Stored data entries:
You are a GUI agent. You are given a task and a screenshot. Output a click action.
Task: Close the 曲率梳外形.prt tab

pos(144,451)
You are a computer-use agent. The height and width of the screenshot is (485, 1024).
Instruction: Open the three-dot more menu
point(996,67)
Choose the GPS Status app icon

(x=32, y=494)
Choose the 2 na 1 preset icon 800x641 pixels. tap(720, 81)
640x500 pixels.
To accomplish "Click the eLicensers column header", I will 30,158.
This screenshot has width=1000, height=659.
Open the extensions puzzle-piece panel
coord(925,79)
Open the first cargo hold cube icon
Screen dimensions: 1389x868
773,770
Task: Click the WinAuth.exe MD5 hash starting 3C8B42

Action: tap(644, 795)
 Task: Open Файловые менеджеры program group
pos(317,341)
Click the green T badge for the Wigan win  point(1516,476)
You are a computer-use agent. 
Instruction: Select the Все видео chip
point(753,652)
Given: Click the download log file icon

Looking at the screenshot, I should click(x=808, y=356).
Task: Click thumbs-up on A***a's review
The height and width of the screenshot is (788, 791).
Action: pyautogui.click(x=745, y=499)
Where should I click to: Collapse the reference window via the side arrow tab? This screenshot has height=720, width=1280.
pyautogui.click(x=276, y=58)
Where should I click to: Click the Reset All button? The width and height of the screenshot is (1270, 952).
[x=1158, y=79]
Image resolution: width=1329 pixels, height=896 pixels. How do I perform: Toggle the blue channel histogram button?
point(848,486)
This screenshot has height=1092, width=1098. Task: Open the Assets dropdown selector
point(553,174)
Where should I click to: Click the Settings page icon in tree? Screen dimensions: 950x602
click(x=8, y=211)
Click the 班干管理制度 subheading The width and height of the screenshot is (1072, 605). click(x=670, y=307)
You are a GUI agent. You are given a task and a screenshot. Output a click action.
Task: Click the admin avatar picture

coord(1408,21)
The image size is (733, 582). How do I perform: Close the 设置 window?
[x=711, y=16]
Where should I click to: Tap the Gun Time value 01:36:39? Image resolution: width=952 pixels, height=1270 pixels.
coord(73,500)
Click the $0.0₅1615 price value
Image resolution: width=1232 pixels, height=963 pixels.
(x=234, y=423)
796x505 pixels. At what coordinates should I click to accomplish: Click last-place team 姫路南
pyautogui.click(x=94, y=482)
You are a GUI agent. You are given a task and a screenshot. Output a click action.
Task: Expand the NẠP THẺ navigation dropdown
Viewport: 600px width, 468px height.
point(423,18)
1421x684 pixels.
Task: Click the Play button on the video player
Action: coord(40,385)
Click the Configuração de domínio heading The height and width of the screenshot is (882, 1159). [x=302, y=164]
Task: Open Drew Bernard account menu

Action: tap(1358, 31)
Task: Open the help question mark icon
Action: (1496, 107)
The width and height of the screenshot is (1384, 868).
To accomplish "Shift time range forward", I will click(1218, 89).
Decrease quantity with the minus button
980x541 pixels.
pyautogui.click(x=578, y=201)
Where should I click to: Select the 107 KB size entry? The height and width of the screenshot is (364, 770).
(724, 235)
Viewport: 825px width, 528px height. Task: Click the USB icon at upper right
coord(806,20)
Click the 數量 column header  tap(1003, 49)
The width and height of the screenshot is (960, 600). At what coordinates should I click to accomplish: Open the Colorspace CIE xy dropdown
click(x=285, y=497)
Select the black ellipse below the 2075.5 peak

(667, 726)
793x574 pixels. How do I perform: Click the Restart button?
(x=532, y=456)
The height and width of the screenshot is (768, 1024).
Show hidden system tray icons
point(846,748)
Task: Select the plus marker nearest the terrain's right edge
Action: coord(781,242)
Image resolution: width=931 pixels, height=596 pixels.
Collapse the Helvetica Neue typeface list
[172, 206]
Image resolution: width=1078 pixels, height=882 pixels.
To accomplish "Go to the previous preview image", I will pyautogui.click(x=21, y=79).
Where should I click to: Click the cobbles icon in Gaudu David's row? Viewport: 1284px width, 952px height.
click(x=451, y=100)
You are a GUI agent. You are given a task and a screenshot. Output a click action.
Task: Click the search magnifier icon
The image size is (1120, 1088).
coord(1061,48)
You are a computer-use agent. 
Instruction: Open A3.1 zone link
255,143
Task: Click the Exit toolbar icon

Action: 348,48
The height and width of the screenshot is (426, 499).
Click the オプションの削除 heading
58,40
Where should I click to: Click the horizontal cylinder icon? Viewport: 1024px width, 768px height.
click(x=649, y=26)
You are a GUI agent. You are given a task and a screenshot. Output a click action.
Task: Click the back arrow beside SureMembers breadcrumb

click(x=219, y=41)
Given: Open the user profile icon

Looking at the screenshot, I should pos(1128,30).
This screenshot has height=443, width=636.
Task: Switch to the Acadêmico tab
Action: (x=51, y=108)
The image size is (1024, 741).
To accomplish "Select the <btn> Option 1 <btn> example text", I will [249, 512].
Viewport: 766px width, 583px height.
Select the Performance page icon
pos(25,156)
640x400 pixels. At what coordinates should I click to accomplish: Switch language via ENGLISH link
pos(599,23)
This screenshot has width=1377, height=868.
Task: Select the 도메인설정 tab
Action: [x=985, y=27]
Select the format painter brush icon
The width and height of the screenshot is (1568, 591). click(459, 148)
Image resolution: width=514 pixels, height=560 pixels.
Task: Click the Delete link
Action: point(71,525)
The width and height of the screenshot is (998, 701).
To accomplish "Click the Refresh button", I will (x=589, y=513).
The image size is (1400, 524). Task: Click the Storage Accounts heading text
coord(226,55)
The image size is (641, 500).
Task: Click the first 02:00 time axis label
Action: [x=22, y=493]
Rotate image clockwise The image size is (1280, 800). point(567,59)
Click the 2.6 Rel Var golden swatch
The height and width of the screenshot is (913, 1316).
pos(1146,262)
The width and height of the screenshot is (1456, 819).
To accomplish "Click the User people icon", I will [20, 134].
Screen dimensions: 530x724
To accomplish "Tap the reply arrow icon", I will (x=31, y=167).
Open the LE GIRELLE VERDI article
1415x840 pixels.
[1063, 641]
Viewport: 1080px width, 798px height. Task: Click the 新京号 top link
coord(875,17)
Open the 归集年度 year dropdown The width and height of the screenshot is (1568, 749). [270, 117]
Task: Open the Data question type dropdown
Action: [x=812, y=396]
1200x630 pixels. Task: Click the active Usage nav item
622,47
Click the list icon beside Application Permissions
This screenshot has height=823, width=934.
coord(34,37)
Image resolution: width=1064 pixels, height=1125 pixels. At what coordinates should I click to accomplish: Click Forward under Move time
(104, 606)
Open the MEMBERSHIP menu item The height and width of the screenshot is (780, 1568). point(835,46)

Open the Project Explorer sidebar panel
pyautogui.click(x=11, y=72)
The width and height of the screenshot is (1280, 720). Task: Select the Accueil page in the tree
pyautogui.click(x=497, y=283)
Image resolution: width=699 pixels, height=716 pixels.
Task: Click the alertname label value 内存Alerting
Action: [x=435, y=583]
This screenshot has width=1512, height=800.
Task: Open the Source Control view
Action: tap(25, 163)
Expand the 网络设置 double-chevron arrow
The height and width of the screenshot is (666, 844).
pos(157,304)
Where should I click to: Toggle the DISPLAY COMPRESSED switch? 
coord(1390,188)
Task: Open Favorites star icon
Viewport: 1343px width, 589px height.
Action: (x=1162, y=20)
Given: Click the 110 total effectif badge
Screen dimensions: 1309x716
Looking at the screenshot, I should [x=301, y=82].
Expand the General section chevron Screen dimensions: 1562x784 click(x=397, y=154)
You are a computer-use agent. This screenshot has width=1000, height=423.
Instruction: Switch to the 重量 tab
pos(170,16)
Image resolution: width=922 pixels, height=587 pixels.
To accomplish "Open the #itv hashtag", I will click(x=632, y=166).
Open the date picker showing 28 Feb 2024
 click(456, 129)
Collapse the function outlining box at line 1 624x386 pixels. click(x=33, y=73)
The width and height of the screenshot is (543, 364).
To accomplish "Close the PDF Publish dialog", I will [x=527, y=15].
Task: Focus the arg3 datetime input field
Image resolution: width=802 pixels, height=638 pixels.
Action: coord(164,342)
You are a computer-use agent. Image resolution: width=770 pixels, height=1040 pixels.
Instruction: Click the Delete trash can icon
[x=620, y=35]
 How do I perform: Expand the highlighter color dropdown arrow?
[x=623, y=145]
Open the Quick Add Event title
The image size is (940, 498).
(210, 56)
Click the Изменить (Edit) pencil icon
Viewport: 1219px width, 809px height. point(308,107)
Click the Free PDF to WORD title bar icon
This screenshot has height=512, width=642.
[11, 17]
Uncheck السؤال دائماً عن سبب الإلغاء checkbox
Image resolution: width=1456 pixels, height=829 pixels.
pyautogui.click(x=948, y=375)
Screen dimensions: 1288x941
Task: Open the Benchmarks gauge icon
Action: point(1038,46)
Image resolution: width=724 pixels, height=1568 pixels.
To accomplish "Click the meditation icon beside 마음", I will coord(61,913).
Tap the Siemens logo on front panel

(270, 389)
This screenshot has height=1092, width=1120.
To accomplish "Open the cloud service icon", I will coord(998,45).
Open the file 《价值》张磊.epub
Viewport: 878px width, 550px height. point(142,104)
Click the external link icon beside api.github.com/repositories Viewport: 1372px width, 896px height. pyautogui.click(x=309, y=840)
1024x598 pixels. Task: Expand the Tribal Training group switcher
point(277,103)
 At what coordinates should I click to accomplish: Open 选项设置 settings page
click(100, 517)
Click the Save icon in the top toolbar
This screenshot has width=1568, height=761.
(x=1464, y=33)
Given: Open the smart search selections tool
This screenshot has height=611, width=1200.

## The problem:
Reproduce everything from the start of the records down to the line containing "[x=1158, y=79]", and switch each "Instruction" to "Directive" while leaving all else unchanged.

## Worked answer:
You are a GUI agent. You are given a task and a screenshot. Output a click action.
Task: Close the 曲率梳外形.prt tab

pos(144,451)
You are a computer-use agent. The height and width of the screenshot is (485, 1024).
Directive: Open the three-dot more menu
point(996,67)
Choose the GPS Status app icon

(x=32, y=494)
Choose the 2 na 1 preset icon 800x641 pixels. tap(720, 81)
640x500 pixels.
To accomplish "Click the eLicensers column header", I will 30,158.
This screenshot has width=1000, height=659.
Open the extensions puzzle-piece panel
coord(925,79)
Open the first cargo hold cube icon
Screen dimensions: 1389x868
773,770
Task: Click the WinAuth.exe MD5 hash starting 3C8B42

Action: tap(644, 795)
 Task: Open Файловые менеджеры program group
pos(317,341)
Click the green T badge for the Wigan win  point(1516,476)
You are a computer-use agent. 
Directive: Select the Все видео chip
point(753,652)
Given: Click the download log file icon

Looking at the screenshot, I should click(x=808, y=356).
Task: Click thumbs-up on A***a's review
The height and width of the screenshot is (788, 791).
Action: pyautogui.click(x=745, y=499)
Where should I click to: Collapse the reference window via the side arrow tab? This screenshot has height=720, width=1280.
pyautogui.click(x=276, y=58)
Where should I click to: Click the Reset All button? The width and height of the screenshot is (1270, 952).
[x=1158, y=79]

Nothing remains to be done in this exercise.